• _Gestellte Aufgabe_: Schreib den Zeitungsartikel über Dirigenten, die zu jungen, kleinen Orchestern wechseln, nach seinem letzten Satz weiter.

***** Textauszug *****

Hier ist der wahre Klang

Hier ist der wahre Klang
Immer mehr Dirigentenstars wechseln in junge, kleine Orchester
Von AXEL BRÜGG EMA NN
Frankfurter Allgemeine Sonntagszeitung, 15.10.2006

bbado, Barenboim und Harnoncourt sind aus den alten Beamtenorchestern geflohen, um mit jungen Musikern neu zu beginnen.

Eigentlich ist Alexander Liebreich ein ruhiger Mensch. Aber mitten in der Probe mit dem "Royal Concertgebouw Orchestra" ist ihm der Kragen geplatzt. Da hat er die Partitur zugeknallt, gesagt, daß er so nicht musizieren wolle - und ist gegangen. Das Orchester in Amsterdam ist bekannt als Museum des alten Klanges, und seine Musiker verstehen das Musikmachen gern als erbarmungslose Pflege der Tradition. Besonders hartnäckig sind sie, wenn junge Dirigenten vor ihnen stehen. Dann werden die Partituren mit den Spielanweisungen der Dirigentenlegenden Otto Klemperer, Karl Böhm, Carlos Kleiber oder Bruno Walter aus dem Archiv gekramt, und dann heißt es aus den hinteren Reihen: "Junger Mann, so haben wir das schon immer gemacht, und so werden wir es auch weiterhin machen - egal, was Sie sagen." Das war Alexander Liebreich zuviel. Schließlich war er gekommen, um gemeinsam mit den Leuten vom "Concertgebouw Orchestra" zu musizieren - nicht gegen sie.

Inzwischen ist der 38jährige Dirigent Chef des "Münchener Kammerorchesters", eines relativ kleinen und jungen Ensembles. "Es ist wunderbar, wie nahe die Musiker hier an der Musik spielen, daß jede Probe nur einen Zweck hat: die gemeinsame Suche nach einem eigenen Klang. Sie wollen eine Partitur erforschen, sind neugierig und experimentieren ohne Rücksicht auf Traditionen." Und dann sagt Alexander Liebreich noch: "Es ist wichtig, nicht nur vor den großen, etablierten Orchestern zu stehen und ihnen nicht nur die eigenen Überlegungen zu diktieren. Die wahren Labors der Musik sind die kleinen Ensembles."

***** Einträge *****

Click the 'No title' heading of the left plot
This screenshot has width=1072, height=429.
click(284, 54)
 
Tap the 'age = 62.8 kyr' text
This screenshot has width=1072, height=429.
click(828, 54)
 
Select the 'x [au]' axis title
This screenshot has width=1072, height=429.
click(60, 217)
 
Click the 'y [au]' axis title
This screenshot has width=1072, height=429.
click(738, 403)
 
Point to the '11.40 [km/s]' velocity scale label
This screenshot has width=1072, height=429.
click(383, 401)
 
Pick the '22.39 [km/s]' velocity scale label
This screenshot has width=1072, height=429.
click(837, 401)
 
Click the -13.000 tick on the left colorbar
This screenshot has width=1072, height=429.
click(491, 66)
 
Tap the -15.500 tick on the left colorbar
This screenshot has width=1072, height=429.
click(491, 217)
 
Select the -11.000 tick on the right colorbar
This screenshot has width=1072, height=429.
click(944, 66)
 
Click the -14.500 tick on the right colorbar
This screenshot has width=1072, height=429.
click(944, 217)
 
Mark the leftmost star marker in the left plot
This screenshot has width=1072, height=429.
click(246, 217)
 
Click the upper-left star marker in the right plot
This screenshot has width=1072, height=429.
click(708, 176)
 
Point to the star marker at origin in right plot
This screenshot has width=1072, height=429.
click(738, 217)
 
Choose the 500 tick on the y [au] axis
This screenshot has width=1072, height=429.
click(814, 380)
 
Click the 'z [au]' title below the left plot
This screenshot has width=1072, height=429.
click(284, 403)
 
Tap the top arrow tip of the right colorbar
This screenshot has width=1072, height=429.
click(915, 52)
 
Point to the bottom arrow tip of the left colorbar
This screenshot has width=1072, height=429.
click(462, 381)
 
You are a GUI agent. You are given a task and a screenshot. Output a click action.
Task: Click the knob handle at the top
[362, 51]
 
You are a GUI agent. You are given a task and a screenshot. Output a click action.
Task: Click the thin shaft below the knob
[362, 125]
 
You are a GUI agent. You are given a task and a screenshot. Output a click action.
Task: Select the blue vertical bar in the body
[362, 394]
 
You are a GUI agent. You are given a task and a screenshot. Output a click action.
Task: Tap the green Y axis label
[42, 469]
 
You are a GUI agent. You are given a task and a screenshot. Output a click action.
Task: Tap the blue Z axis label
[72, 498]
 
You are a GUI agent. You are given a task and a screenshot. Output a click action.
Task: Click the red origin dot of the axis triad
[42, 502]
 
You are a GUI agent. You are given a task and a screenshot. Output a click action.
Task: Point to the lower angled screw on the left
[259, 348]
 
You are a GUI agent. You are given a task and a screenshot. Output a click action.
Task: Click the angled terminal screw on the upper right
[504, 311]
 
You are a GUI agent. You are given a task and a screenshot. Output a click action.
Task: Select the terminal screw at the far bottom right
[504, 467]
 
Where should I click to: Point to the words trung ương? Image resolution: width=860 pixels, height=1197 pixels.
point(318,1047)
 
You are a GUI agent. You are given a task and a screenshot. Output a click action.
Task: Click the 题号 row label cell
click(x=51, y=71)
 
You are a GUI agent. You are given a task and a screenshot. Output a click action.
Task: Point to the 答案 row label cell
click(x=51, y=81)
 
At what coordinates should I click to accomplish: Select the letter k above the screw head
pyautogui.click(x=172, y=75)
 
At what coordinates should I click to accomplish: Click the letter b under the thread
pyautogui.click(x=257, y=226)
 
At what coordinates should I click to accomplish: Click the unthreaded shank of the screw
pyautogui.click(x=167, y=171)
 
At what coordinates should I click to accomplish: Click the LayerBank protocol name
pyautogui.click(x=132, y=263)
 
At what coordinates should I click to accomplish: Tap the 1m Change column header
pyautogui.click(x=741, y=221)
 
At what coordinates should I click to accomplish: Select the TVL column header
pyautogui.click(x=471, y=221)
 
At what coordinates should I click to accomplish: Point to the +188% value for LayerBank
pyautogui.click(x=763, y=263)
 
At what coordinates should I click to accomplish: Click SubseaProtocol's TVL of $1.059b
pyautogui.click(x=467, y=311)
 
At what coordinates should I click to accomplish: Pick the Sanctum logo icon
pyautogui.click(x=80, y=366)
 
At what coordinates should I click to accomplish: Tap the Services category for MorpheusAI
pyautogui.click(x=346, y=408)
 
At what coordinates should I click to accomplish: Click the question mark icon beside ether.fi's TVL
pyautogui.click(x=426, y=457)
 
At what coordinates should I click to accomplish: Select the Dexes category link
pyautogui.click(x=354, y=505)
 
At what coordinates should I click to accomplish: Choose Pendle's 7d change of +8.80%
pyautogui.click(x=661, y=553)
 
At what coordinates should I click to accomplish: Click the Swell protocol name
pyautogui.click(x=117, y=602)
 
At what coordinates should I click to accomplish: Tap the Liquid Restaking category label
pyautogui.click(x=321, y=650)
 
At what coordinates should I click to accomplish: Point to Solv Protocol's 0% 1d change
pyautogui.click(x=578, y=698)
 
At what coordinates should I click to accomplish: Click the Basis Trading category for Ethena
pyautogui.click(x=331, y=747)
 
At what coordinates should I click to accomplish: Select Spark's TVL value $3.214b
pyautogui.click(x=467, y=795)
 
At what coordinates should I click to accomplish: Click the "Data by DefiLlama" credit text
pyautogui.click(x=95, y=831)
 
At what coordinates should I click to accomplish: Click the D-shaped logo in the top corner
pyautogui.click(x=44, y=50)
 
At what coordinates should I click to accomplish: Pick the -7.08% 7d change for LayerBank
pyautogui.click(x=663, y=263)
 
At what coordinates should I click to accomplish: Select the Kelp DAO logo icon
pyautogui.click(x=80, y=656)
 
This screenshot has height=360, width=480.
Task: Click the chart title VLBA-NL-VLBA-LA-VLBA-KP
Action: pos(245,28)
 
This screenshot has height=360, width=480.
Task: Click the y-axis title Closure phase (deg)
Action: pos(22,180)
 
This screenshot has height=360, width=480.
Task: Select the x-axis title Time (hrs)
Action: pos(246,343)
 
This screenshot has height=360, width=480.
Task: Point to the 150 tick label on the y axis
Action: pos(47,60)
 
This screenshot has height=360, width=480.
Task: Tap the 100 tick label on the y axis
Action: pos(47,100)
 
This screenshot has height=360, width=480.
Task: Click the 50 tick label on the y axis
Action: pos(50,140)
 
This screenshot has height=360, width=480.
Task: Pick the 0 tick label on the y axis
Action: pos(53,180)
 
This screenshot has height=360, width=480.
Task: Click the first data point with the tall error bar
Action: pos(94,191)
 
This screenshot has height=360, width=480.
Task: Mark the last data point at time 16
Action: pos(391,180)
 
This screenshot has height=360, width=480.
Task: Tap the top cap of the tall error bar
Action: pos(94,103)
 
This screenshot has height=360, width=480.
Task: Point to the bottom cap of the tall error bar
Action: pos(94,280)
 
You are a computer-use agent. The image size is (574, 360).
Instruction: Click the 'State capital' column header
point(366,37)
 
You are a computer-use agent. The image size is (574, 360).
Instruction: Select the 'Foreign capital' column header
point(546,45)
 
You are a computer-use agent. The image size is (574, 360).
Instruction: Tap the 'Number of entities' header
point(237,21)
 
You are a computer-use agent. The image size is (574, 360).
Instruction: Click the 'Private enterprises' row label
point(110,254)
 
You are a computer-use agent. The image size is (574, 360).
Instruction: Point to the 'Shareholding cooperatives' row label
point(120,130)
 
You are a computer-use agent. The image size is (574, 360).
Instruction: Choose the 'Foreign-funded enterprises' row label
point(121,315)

*****

• _Endergebnis_:
Daß junge Musiker junge Orchester suchen, ist verständlich. Aber es sind längst auch die gefeierten Größen des Klassikgeschäfts, die von den Podien der großen philharmonischen Dinosaurier in die Subkultur des Klanges hinabsteigen und ihre Lebensaufgabe in ambitionierten kleinen Ensembles finden. Sie haben mit den Philharmonikern in Wien, München, in New York, Paris, Mailand und Berlin alles erreicht, haben sich jahrzehntelang in den bürokratischen Orchesterstrukturen behauptet, über Tarifabschlüsse debattiert, Dienstpläne respektiert und sich auf die historische Identität der Orchester eingelassen. Nun entdecken sie die neue Lust an der Unmittelbarkeit des Musizierens. In kleinen Orchestern treten sie nicht als Klangdiktator ans Podium, sondern als Primus inter pares.

Nachdem sich Claudio Abbado von den Berliner Philharmonikern getrennt hat, gründete er das "Mahler Chamber Orchestra", das sich aus jungen Musikern zusammensetzt. Wenn er probt, sagt er nicht viel. Er kommt ohne Worte, ohne festgelegte Idee, er macht keine Musik, sondern empfängt sie. Er schlägt den Anfang und bricht nach einigen Takten ab, um - ohne zu korrigieren - zu sagen: "Noch einmal, bitte." Das geht fünf oder sechs Mal so, und irgendwann ist der Klang entstanden, den Abbado für gut befindet. Sein Lob hört sich dann so an: "Und jetzt weiter." Undenkbar in einem großen Orchester.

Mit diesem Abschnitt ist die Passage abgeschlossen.